## SOURCE DOCUMENT
↓↓↓
You probably have a great product. You have done your usability deeds and you have a few core customers who regularly use your product.
However, it doesn’t stick out from the competition. It has a high bounce rate, only few users return, users abandon your product faster than you would like, and in general, users never get so far as to experience all that your product has to offer.
What do you want? A one night stand or a lasting relationship?
Building persuasive user experiences is like a relationship and you need to treat it like a relationship. So, what do you want? A one night stand or a lasting relationship?
There are three common challenges of engaging users with a product:
- Sign up challenge: seducing your users. People seem interested in your software, but aren’t motivated enough to give it a try. Communicate effectively and use persuasive design principles like scarcity, completion, tunneling, the endowment effect, and social proof to move intention to action.
- First time use challenge: falling in love your product. People are giving your software a try, but don’t know what to do or how to get started. Better onboarding and motivational mechanisms from game mechanics can help get people started and start discovering all your product has to offer.
- Ongoing engagement challenge: staying in love. People get the idea of your product and use it, but they’re leaving you before you’d like. Mastery, habits, communities, sandboxes, and flow will lead to true intrinsic motivation and ongoing engagement.
Your approach to engaging users should be appropriately adjusted to the relationship you have with them. In the following, we will examine three stages a user-relationship and what tools are appropriate to use for each challenge.
↑↑↑
## GIVEN DATA
↓↓↓
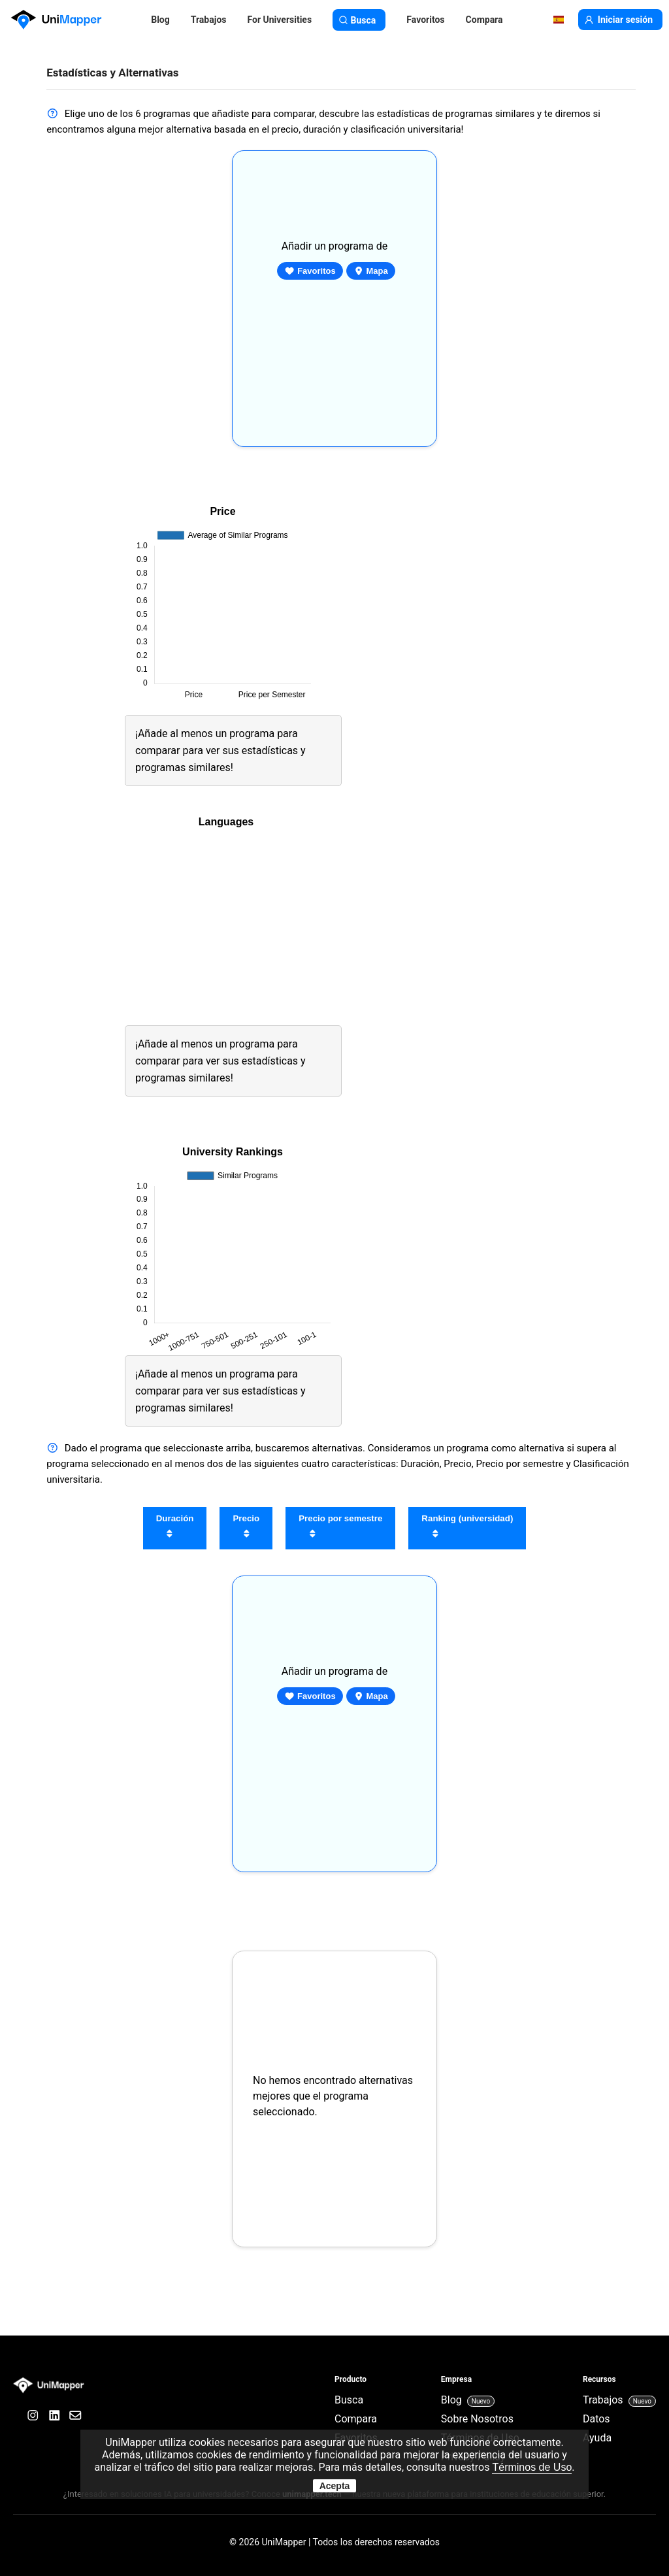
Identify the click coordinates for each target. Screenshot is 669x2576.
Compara (484, 19)
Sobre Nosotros (477, 2419)
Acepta (334, 2486)
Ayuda (597, 2438)
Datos (596, 2419)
↑↑↑
## TASKS TO PERFORM
1) Extract the passage of the article on engaging users that opens with the words containing "- First time" and closes with "all your product has to offer.", copying it without changes.
2) Reproduce every line of the records, requests included, but multiply each coordinate in the answers by 0.75 and round to whole numbers, halves up. Omit the pictures.

## RESPONSES TO THE EXERCISE
1)
- First time use challenge: falling in love your product. People are giving your software a try, but don’t know what to do or how to get started. Better onboarding and motivational mechanisms from game mechanics can help get people started and start discovering all your product has to offer.

2)
Identify the click coordinates for each target. Screenshot is 669x2576.
Compara (363, 14)
Sobre Nosotros (358, 1814)
Acepta (251, 1865)
Ayuda (448, 1829)
Datos (447, 1814)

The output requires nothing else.